39.   Next, rule 10(3):
   "A defendant may file an acknowledgment of service if -
  
     (a) he is unable to file a defence within the period specified in rule 15.4 ..."
40.   Rule 10.2 provides if that:
  
     "(a) a defendant fails to file an acknowledgment of service within the period specified in rule 10.3, and
     (b) does not within that period file a defence in accordance with Part 15 or serve or file an admission in accordance with Part 14, the claimant may obtain default judgment if Part 12 allows it."
41.   Rule 13.3 provides:
   "(1) In any other case the court may set aside or vary a judgment entered under Part 12 if --
     (a) the defendant has a real prospect of successfully defending the claim; or
     (b) it appears to the court that there is some other good reason why ... the judgment should be set aside or varied. ...
   (2) In considering whether to set aside or vary a judgment entered under Part 12, the matters to which the court must have regard include whether the person seeking to set aside the judgment made an application to do so promptly."
42.   It is well known that part 1 of the Civil Procedure Rules identifies an overriding objective, to which the court must seek to give effect when it exercises any power given to it by the rules or interprets any rule: see rule 1.2.
43.   The overriding objective is to be found in rule 1.1(1), which provides:
   "These Rules are a new procedural code, with the overriding objective of enabling the court to deal with a case justly."
44.   Five important principles are set out in rule 1.1(2) by way of explaining what "dealing with a case justly" means. These include:
     "d) ensuring it is dealt with expeditiously and fairly."
45.   These are the principles that the court must take into account when deciding whether to exercise its discretion under rule 13.3.
46.   This court, in my judgment, would be doing nobody any service in seeking to reintroduce into the interpretation of these rules judgments of courts which were given under the old regime, in so far as the new regime has taken over from the old regime. I can see nothing in rule 13.3 or in the overriding objective in part 1 to suggest that, if a defendant does not give a reason for the delay, that is somehow or other a knockout blow, on which a claimant is entitled to rely in support of an irresistible submission that there is no material on which the court can exercise its discretion in the defendants' favour.

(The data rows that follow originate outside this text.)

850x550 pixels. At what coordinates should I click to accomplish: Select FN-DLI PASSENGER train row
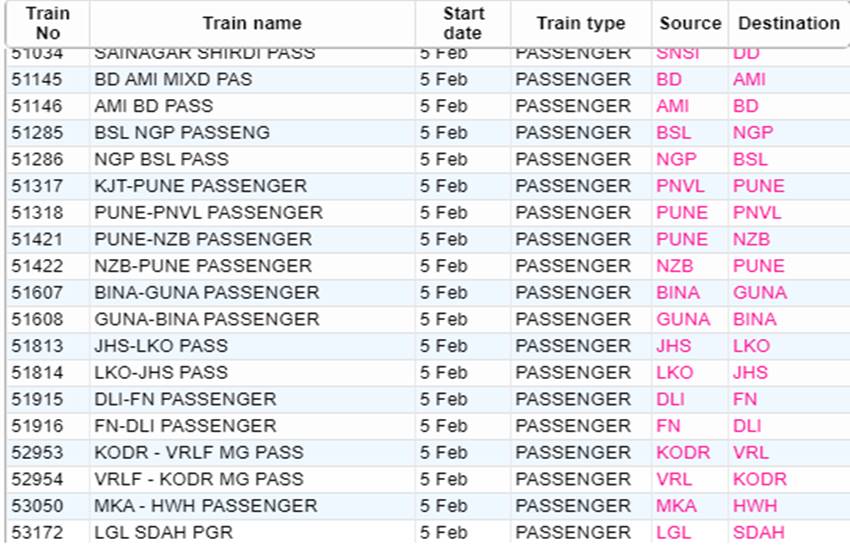pyautogui.click(x=428, y=426)
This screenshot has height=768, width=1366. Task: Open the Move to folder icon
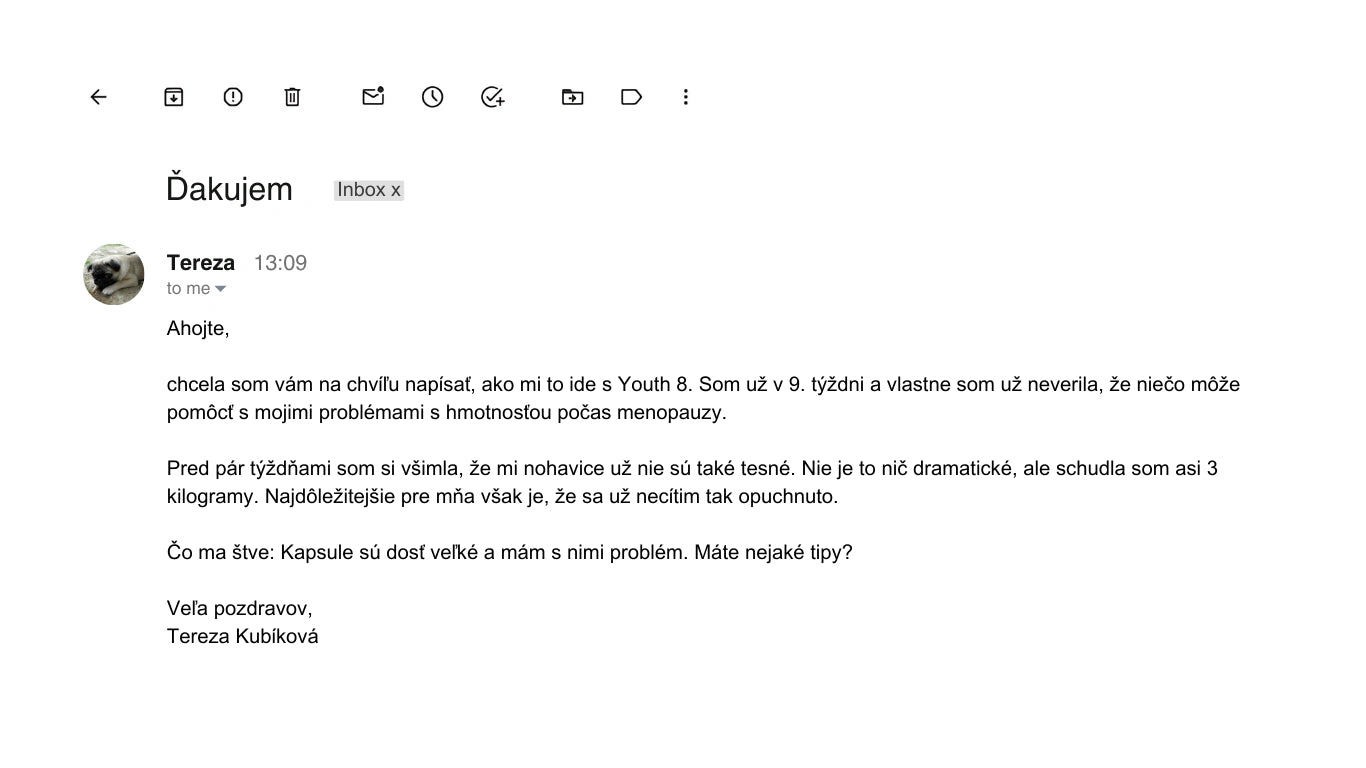[x=572, y=97]
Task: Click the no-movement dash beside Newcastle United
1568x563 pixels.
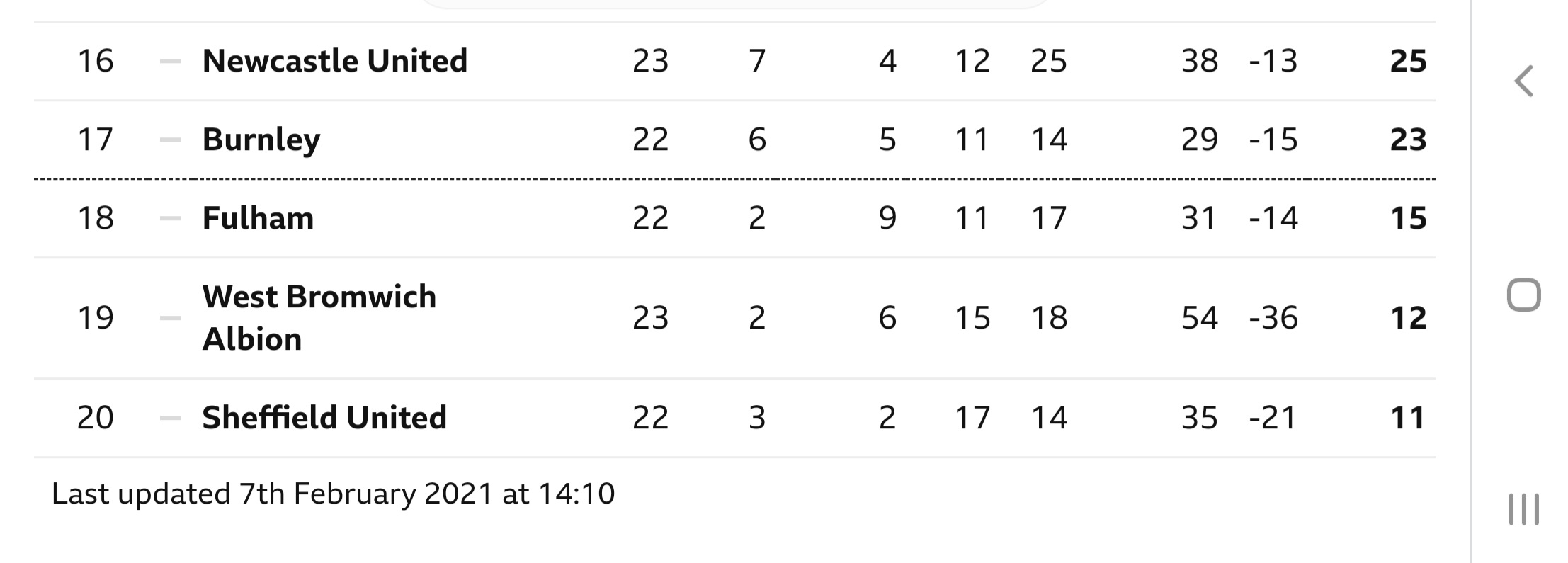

47.   The fact that the defendants have given no reason for a delay is, of course, one of those matters which the court may wish to take into account if there is a long, unexplained delay, and if the claimants would be prejudiced if a judgment were set aside. This court should, however, in my judgment refrain from being prescriptive about the way Circuit Judges and District Judges in the exercise of their discretion should apply rule 13.3. We are operating a new procedural code (rule 1.1) and we must not be tempted to return to earlier judgments decided under the previous rules and have them cited all over again, with attempts to distinguish one conflicting decision from another. As I have said, the new rules form a new procedural code. Judges in the lower courts are given ample scope to decide justly, having their eyes on the overriding objective, how to exercise their discretion in different situations. From time to time it may be that this court will have to give further guidelines, but this is not, in my judgment, such an occasion.
48.   These closing comments of mine must, as Mr Gilmour accepted, be treated as obiter dicta. It appeared to me, however, that a serious practical problem existed on which it was desirable for this court to give an indication to the lower courts about the appropriate route by which they should set out to solve it. For that reason I have included this final passage in my judgment.
49.   For the reasons I have given, I would allow this appeal and we will now hear counsel in due course as to the consequential directions we should make.
50.   LORD JUSTICE WALKER: I agree that this appeal should be allowed for the reasons stated by my Lord.